### Task details
Your answer is a copy of every line in the records where "computer" appears.

### Exercise data
_____
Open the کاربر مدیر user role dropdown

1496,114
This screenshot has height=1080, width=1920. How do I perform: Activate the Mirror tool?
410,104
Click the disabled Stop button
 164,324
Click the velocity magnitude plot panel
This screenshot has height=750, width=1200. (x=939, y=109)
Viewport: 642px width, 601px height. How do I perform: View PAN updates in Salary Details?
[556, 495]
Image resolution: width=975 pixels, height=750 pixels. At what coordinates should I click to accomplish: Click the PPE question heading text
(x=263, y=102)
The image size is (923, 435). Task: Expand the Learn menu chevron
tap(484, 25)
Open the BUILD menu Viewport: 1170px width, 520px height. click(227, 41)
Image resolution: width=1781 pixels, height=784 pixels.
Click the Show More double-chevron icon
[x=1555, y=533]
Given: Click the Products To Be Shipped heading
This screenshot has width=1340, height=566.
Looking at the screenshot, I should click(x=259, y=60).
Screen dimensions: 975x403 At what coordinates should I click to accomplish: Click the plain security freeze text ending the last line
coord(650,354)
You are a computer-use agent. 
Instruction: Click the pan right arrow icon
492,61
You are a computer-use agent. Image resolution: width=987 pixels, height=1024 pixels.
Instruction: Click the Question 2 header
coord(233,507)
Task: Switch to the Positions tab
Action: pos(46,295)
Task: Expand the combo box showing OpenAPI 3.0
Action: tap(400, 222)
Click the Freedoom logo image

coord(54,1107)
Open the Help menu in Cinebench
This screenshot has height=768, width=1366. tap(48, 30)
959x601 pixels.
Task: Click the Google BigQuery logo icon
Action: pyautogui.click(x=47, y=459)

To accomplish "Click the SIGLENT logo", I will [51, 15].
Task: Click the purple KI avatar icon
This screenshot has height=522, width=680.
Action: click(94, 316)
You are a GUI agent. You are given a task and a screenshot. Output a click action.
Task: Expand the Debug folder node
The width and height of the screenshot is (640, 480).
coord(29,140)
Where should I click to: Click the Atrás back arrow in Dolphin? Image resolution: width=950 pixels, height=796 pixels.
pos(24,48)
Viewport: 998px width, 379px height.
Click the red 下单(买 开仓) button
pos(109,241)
_____
### Task solution
You are a computer-use agent. 
You are a computer-use agent. Image resolution: width=987 pixels, height=1024 pixels.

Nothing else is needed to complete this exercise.